START Data supplied
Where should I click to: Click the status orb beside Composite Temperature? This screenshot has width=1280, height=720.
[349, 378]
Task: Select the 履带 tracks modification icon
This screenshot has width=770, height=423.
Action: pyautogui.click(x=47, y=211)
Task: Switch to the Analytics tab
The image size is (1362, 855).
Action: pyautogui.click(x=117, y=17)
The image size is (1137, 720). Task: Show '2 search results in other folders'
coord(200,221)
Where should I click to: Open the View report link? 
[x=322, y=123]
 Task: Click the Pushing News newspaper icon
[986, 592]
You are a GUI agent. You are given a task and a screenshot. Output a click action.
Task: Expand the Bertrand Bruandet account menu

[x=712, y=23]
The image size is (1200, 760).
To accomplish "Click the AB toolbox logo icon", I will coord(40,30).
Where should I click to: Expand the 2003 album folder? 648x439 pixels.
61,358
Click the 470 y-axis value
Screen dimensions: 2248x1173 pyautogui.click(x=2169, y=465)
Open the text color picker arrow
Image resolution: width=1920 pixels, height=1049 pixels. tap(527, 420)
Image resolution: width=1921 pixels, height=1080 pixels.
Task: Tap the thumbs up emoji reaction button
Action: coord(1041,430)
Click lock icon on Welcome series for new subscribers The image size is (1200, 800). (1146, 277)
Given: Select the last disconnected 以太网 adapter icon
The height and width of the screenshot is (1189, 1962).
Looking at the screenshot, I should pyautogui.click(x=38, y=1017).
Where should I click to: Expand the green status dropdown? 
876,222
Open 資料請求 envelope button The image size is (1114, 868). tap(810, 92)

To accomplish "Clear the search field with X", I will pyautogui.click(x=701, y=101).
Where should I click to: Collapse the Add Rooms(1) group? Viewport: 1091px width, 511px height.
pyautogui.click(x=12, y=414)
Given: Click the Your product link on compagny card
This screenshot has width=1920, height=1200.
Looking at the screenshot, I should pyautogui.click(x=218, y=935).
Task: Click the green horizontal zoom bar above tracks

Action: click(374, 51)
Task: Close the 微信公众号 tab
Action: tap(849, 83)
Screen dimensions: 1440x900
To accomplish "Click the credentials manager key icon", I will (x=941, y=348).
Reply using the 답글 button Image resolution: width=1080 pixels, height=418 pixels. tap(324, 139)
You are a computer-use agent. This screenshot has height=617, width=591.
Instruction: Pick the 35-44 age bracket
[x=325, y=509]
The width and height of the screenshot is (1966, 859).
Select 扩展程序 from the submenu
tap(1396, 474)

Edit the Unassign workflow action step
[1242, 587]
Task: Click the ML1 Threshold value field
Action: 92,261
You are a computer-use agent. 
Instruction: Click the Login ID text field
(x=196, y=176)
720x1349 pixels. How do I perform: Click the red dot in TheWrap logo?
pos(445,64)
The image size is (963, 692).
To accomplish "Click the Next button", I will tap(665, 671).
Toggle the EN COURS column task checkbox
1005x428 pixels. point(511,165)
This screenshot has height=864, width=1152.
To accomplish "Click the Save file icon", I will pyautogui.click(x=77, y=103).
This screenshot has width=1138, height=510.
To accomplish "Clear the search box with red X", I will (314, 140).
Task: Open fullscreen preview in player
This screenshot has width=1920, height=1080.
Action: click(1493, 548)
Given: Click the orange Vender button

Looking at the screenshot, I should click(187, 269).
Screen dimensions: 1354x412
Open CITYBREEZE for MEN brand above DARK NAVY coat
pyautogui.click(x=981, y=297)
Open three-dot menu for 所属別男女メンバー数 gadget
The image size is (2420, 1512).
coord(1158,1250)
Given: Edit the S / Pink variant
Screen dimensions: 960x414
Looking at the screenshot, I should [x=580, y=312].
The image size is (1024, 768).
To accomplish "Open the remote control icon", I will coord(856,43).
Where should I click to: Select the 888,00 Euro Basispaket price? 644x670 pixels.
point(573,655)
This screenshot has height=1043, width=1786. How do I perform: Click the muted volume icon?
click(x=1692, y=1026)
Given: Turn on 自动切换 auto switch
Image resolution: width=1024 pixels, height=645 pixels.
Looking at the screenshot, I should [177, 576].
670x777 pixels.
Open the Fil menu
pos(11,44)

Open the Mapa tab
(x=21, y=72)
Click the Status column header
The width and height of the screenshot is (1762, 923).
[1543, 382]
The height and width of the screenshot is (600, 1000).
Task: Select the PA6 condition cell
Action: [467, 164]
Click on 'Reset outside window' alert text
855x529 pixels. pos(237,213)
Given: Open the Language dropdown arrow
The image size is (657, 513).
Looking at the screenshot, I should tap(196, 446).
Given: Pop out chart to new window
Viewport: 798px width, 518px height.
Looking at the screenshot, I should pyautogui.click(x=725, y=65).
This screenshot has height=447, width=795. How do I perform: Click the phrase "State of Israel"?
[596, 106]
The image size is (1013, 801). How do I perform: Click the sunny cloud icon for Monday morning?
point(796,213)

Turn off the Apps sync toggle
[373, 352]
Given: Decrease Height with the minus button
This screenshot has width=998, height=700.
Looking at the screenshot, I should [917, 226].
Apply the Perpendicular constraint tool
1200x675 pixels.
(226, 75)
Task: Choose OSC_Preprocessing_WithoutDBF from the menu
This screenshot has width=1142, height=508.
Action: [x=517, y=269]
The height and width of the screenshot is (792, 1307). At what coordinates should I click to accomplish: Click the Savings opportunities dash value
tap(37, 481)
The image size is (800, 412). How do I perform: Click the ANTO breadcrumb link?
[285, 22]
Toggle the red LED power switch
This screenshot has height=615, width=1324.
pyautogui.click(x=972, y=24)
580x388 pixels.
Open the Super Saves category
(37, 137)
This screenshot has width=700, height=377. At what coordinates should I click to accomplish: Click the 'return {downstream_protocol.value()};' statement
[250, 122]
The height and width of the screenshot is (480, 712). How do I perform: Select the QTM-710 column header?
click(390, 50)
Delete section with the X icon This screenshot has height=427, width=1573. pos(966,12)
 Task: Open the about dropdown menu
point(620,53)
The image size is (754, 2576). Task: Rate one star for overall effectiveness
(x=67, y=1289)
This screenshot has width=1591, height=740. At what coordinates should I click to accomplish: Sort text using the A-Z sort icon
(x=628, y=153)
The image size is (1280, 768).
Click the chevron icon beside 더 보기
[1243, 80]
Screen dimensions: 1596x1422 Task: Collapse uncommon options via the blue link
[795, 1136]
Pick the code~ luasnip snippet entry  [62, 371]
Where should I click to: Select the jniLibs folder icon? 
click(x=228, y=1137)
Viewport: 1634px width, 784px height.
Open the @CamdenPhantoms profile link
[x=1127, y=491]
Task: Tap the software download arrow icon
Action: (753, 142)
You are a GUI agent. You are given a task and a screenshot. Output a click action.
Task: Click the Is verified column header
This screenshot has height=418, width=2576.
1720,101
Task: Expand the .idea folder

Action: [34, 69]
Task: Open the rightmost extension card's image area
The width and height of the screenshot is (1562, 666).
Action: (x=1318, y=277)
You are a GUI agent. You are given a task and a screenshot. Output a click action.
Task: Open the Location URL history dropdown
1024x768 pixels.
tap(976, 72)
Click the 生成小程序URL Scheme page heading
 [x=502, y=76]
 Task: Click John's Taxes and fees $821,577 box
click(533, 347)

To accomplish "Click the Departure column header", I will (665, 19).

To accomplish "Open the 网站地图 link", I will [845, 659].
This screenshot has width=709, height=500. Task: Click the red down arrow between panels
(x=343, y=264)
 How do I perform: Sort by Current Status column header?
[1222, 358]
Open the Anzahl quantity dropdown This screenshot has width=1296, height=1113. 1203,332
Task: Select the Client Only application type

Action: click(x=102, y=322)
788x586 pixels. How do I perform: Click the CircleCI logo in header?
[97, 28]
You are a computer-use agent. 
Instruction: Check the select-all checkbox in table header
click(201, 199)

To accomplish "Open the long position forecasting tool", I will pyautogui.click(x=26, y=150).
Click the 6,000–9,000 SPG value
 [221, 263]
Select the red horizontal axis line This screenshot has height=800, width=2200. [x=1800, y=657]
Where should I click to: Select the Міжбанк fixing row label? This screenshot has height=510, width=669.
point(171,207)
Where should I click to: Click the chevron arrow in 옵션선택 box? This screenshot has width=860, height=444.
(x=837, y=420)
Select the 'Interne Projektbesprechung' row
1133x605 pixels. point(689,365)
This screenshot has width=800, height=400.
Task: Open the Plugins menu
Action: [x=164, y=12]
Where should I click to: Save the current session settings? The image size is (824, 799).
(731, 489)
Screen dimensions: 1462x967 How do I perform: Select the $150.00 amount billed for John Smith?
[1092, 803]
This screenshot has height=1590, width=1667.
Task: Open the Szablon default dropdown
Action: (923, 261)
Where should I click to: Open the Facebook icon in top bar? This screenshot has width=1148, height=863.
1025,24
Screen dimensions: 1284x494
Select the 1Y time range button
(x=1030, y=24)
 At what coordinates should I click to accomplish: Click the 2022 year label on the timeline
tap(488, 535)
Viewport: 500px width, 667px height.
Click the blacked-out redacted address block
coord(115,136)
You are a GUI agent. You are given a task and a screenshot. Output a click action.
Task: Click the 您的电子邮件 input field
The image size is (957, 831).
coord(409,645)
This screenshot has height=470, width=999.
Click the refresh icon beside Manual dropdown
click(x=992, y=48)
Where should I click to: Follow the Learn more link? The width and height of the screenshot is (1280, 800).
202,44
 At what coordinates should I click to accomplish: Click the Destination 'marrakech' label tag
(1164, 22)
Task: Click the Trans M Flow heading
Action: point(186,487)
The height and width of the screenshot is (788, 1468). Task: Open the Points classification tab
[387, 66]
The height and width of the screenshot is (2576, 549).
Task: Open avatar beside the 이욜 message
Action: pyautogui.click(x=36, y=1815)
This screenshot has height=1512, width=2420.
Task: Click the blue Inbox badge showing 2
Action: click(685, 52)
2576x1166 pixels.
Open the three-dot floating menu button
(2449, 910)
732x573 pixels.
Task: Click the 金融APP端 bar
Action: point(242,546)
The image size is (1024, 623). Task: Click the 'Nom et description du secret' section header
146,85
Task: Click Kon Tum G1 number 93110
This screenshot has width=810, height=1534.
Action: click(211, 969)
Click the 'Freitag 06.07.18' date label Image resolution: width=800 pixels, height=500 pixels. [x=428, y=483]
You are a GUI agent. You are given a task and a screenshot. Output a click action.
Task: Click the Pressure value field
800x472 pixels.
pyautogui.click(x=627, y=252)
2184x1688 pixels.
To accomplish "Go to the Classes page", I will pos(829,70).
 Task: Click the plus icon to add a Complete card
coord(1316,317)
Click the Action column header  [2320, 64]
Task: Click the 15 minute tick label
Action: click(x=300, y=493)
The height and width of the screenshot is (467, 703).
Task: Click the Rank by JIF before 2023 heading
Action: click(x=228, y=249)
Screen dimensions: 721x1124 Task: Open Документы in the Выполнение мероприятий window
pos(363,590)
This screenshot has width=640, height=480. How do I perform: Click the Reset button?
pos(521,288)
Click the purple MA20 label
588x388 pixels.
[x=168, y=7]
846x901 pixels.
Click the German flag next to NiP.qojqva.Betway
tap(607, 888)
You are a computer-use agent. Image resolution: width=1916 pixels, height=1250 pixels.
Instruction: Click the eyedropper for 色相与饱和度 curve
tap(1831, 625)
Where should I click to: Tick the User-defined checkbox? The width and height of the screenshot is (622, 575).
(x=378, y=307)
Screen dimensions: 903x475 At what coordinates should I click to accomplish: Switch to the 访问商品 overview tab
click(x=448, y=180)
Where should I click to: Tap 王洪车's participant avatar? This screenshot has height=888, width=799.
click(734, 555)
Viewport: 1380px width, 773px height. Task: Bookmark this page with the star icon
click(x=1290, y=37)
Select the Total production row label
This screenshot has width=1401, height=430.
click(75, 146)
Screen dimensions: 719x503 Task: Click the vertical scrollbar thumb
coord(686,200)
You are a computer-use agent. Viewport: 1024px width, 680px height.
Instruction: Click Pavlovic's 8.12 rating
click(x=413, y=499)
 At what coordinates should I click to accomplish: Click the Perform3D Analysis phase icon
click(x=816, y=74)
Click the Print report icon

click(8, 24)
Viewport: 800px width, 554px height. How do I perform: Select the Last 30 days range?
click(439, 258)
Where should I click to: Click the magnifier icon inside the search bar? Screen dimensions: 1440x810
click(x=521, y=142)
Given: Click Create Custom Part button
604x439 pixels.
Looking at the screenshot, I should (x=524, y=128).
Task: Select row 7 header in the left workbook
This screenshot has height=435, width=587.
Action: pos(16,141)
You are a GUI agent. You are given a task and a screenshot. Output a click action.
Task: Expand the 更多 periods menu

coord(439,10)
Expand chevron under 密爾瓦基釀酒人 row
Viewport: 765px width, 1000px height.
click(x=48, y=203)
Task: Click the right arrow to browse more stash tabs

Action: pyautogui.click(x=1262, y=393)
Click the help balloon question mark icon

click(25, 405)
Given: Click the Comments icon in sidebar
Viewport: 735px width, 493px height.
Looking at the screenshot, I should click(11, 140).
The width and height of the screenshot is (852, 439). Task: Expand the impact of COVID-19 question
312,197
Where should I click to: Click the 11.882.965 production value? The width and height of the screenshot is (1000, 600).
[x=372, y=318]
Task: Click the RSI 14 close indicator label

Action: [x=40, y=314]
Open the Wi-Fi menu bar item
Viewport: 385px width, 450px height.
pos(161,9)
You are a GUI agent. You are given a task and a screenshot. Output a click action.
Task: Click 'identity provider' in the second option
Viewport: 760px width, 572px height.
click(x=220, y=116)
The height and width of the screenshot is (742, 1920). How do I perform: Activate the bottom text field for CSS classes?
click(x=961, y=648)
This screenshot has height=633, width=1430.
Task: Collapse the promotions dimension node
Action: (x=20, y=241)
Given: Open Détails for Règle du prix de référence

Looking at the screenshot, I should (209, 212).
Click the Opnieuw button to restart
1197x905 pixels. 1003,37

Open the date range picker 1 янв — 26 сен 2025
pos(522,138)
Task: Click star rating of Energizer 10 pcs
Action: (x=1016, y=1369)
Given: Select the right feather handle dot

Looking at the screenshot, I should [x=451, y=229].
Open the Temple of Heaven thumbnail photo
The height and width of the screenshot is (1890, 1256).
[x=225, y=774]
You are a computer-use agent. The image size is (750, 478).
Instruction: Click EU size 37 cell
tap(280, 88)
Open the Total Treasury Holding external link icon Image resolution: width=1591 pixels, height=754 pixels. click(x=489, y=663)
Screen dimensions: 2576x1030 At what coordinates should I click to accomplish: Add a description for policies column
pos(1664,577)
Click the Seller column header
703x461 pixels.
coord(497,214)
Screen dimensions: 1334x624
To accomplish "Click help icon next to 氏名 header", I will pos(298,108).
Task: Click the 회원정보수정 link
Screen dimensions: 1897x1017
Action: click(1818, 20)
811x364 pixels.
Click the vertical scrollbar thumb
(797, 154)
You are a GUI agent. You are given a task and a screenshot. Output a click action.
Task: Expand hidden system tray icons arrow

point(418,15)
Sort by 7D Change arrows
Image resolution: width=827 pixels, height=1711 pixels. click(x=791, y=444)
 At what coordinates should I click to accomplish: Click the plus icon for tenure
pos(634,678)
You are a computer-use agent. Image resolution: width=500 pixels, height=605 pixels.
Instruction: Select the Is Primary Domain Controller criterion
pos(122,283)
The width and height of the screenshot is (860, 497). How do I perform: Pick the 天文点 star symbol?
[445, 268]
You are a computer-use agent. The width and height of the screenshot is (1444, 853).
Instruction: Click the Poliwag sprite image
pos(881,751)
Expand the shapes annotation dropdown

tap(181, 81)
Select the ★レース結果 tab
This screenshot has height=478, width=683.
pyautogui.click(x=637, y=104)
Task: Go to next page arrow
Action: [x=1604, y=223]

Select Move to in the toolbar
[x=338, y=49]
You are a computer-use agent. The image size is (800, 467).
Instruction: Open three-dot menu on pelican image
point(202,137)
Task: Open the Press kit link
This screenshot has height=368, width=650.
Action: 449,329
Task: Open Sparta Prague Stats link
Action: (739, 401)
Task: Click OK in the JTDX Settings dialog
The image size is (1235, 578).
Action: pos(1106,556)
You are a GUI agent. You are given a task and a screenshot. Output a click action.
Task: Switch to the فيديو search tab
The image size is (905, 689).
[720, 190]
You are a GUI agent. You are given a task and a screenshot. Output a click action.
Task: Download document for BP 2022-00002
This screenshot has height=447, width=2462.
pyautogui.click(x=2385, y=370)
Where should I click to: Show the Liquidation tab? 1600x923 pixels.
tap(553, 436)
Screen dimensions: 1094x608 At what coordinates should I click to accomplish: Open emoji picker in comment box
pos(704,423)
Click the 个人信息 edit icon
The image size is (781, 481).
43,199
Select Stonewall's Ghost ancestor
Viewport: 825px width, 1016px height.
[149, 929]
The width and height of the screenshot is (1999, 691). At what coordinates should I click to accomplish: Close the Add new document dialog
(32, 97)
END Data supplied
Assignment: Collect every line from the records above that contains the word "Clear".

Reply to the task:
To accomplish "Clear the search field with X", I will pyautogui.click(x=701, y=101).
To accomplish "Clear the search box with red X", I will (314, 140).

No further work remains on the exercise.